Dataset extract Block Start

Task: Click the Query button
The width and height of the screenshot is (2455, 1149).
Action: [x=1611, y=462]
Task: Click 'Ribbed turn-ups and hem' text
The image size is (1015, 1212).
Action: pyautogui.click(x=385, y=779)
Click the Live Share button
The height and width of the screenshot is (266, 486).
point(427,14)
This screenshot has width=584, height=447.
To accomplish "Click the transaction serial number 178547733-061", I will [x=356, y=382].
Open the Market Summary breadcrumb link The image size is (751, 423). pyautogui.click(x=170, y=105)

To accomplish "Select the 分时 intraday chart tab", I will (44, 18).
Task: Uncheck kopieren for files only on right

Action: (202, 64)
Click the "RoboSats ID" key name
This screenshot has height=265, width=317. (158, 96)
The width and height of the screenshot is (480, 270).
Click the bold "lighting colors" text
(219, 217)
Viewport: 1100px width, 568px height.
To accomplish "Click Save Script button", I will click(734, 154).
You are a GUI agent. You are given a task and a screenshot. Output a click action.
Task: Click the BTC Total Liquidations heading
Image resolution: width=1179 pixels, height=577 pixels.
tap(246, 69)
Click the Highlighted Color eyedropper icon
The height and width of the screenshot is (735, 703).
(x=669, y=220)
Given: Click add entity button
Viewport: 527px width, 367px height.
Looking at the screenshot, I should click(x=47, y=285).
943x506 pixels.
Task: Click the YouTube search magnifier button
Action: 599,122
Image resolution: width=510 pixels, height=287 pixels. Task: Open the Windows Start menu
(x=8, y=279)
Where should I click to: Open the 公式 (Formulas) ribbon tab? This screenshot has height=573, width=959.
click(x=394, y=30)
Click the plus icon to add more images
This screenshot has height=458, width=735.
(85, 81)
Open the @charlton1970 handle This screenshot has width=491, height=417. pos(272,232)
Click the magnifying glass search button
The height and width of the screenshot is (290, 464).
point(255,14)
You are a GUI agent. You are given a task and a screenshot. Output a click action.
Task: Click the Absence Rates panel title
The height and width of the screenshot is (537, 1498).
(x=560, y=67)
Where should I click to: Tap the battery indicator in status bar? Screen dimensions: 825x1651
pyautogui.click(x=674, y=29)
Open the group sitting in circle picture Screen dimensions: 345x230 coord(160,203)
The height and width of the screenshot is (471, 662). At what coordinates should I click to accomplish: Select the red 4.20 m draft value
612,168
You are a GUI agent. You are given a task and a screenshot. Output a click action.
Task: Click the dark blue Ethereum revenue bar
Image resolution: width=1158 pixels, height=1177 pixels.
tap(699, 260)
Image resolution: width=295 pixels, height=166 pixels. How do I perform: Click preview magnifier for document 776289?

Dataset extract Block End

Problem :: Beginning with the first line, transcribe the complete listing exactly.

Exercise response ::
Task: Click the Query button
The width and height of the screenshot is (2455, 1149).
Action: [x=1611, y=462]
Task: Click 'Ribbed turn-ups and hem' text
The image size is (1015, 1212).
Action: pyautogui.click(x=385, y=779)
Click the Live Share button
The height and width of the screenshot is (266, 486).
point(427,14)
This screenshot has width=584, height=447.
To accomplish "Click the transaction serial number 178547733-061", I will [x=356, y=382].
Open the Market Summary breadcrumb link The image size is (751, 423). pyautogui.click(x=170, y=105)

To accomplish "Select the 分时 intraday chart tab", I will (44, 18).
Task: Uncheck kopieren for files only on right

Action: (202, 64)
Click the "RoboSats ID" key name
This screenshot has height=265, width=317. (158, 96)
The width and height of the screenshot is (480, 270).
Click the bold "lighting colors" text
(219, 217)
Viewport: 1100px width, 568px height.
To accomplish "Click Save Script button", I will click(734, 154).
You are a GUI agent. You are given a task and a screenshot. Output a click action.
Task: Click the BTC Total Liquidations heading
Image resolution: width=1179 pixels, height=577 pixels.
tap(246, 69)
Click the Highlighted Color eyedropper icon
The height and width of the screenshot is (735, 703).
(x=669, y=220)
Given: Click add entity button
Viewport: 527px width, 367px height.
Looking at the screenshot, I should click(x=47, y=285).
943x506 pixels.
Task: Click the YouTube search magnifier button
Action: 599,122
Image resolution: width=510 pixels, height=287 pixels. Task: Open the Windows Start menu
(x=8, y=279)
Where should I click to: Open the 公式 (Formulas) ribbon tab? This screenshot has height=573, width=959.
click(x=394, y=30)
Click the plus icon to add more images
This screenshot has height=458, width=735.
(85, 81)
Open the @charlton1970 handle This screenshot has width=491, height=417. pos(272,232)
Click the magnifying glass search button
The height and width of the screenshot is (290, 464).
point(255,14)
You are a GUI agent. You are given a task and a screenshot. Output a click action.
Task: Click the Absence Rates panel title
The height and width of the screenshot is (537, 1498).
(x=560, y=67)
Where should I click to: Tap the battery indicator in status bar? Screen dimensions: 825x1651
pyautogui.click(x=674, y=29)
Open the group sitting in circle picture Screen dimensions: 345x230 coord(160,203)
The height and width of the screenshot is (471, 662). At what coordinates should I click to accomplish: Select the red 4.20 m draft value
612,168
You are a GUI agent. You are given a task and a screenshot. Output a click action.
Task: Click the dark blue Ethereum revenue bar
Image resolution: width=1158 pixels, height=1177 pixels.
tap(699, 260)
Image resolution: width=295 pixels, height=166 pixels. How do I perform: Click preview magnifier for document 776289?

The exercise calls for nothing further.